(Data listing Opens)

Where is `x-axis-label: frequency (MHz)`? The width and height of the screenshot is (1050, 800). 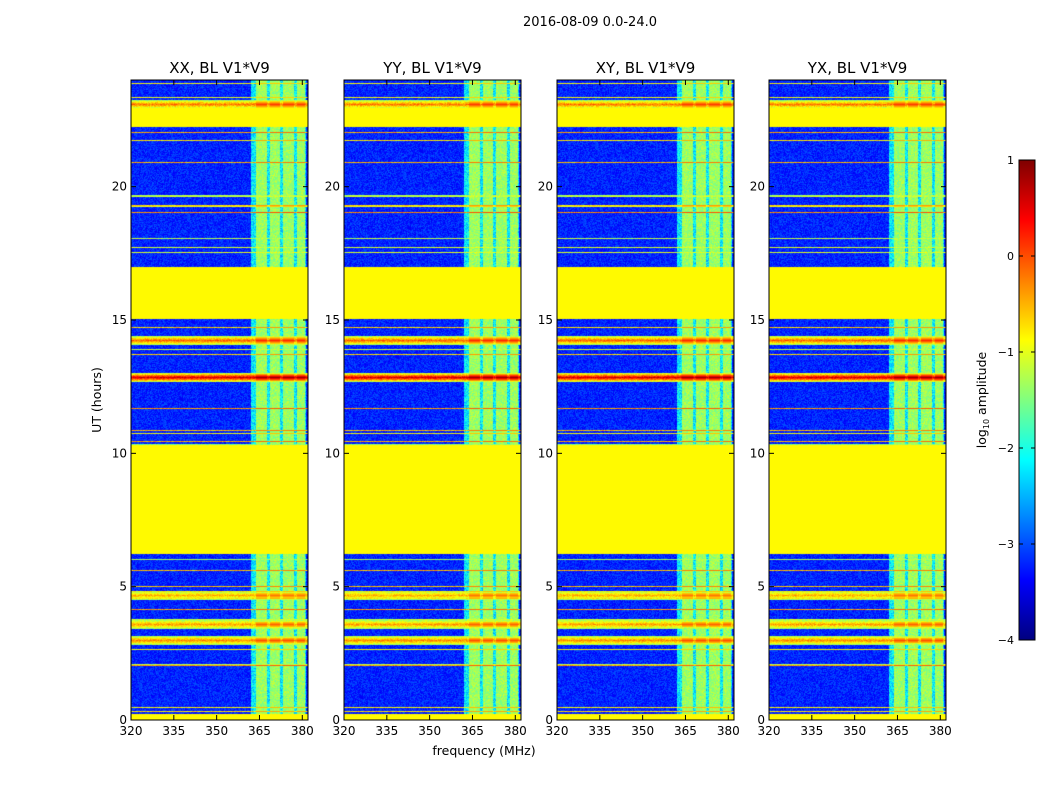
x-axis-label: frequency (MHz) is located at coordinates (484, 750).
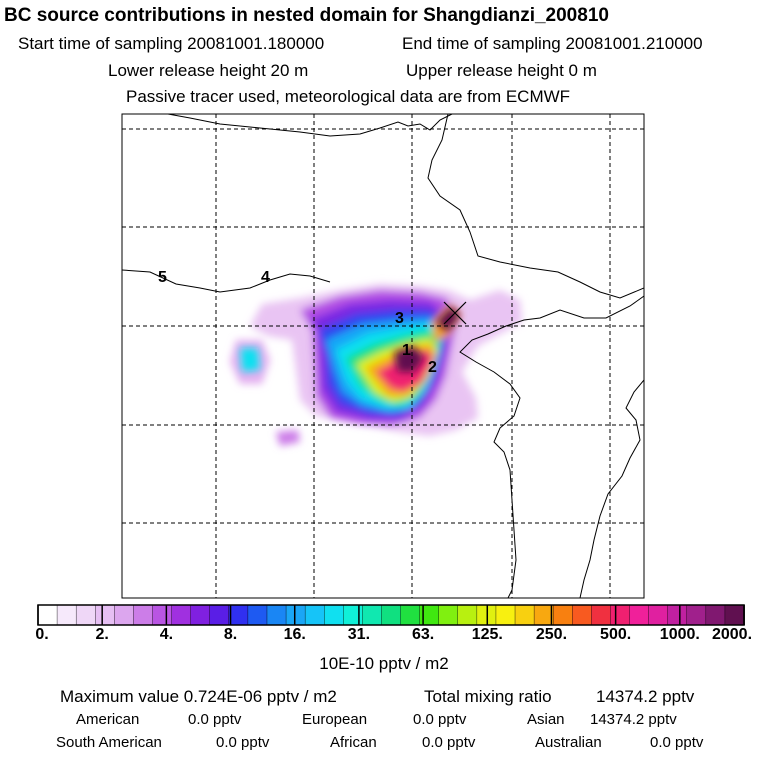  Describe the element at coordinates (440, 720) in the screenshot. I see `european-value: 0.0 pptv` at that location.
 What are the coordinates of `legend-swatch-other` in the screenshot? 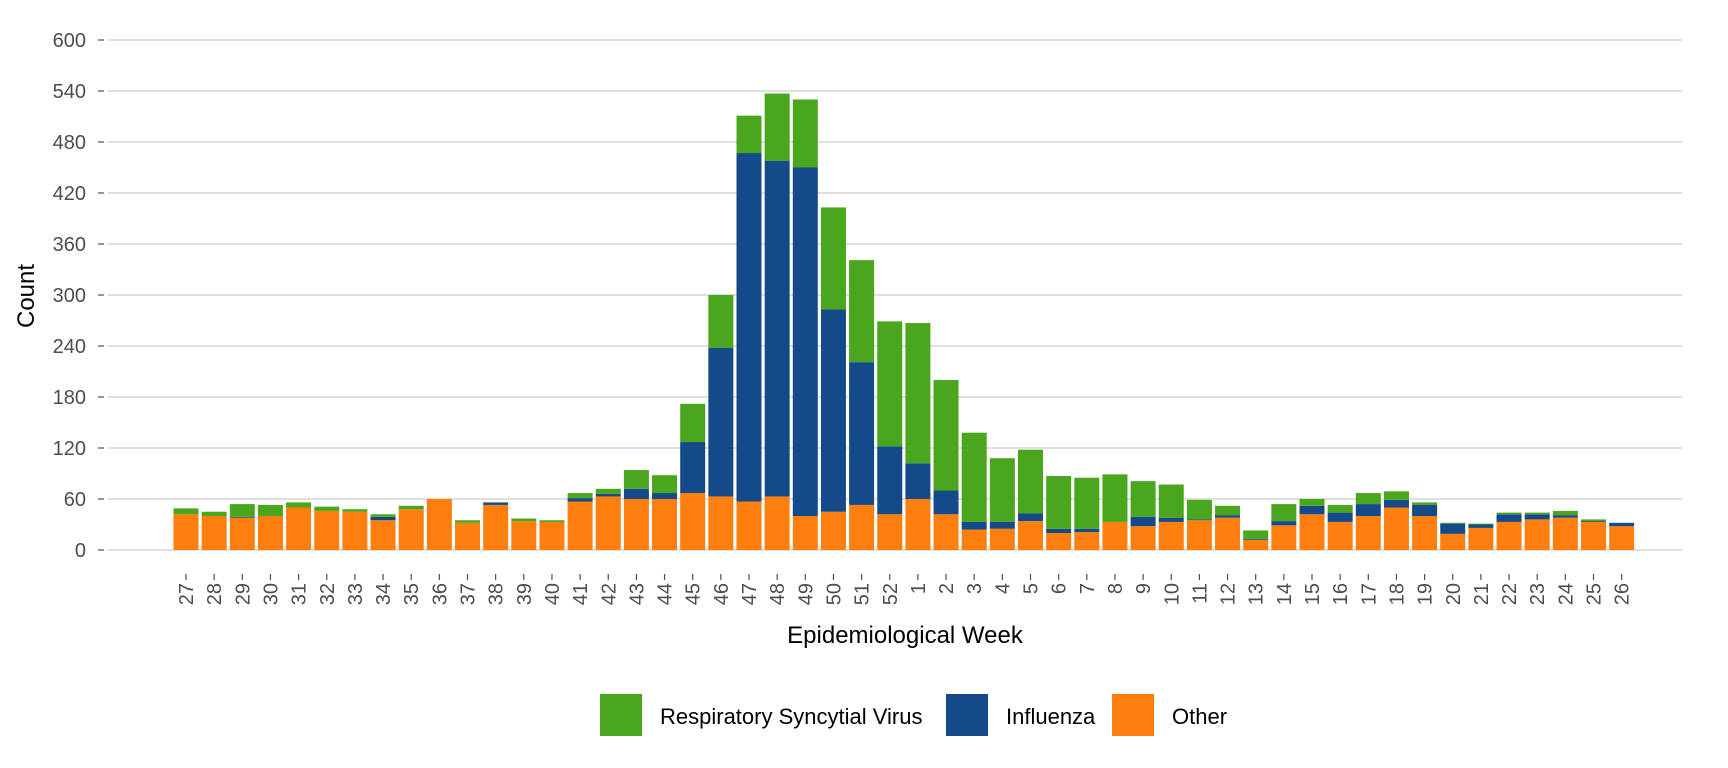 It's located at (1133, 715).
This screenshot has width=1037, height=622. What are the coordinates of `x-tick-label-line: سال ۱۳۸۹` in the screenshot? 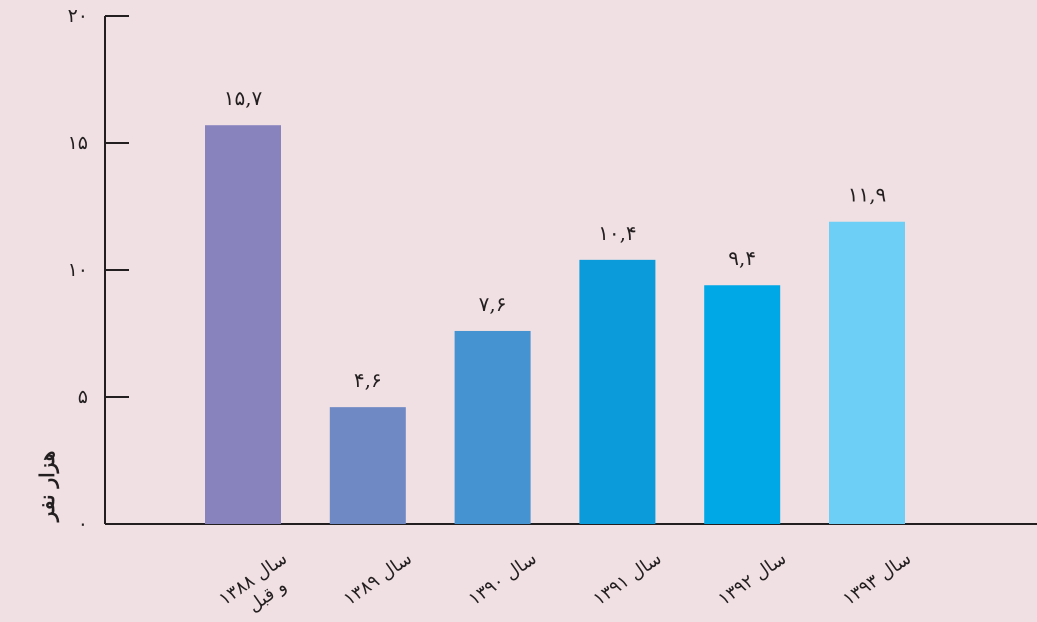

(Data listing Closes)

Required action: Render the lines from the beginning through the one containing "Describe the element" as a Markdown table with the columns Row and Line, numbering each row and omitting blank lines. Leave the pictures out.

Response to this task:
| Row | Line |
|---|---|
| 1 | Where is `x-axis-label: frequency (MHz)`? The width and height of the screenshot is (1050, 800).  |
| 2 | x-axis-label: frequency (MHz) is located at coordinates (484, 750). |
| 3 |   Describe the element at coordinates (440, 720) in the screenshot. I see `european-value: 0.0 pptv` at that location. |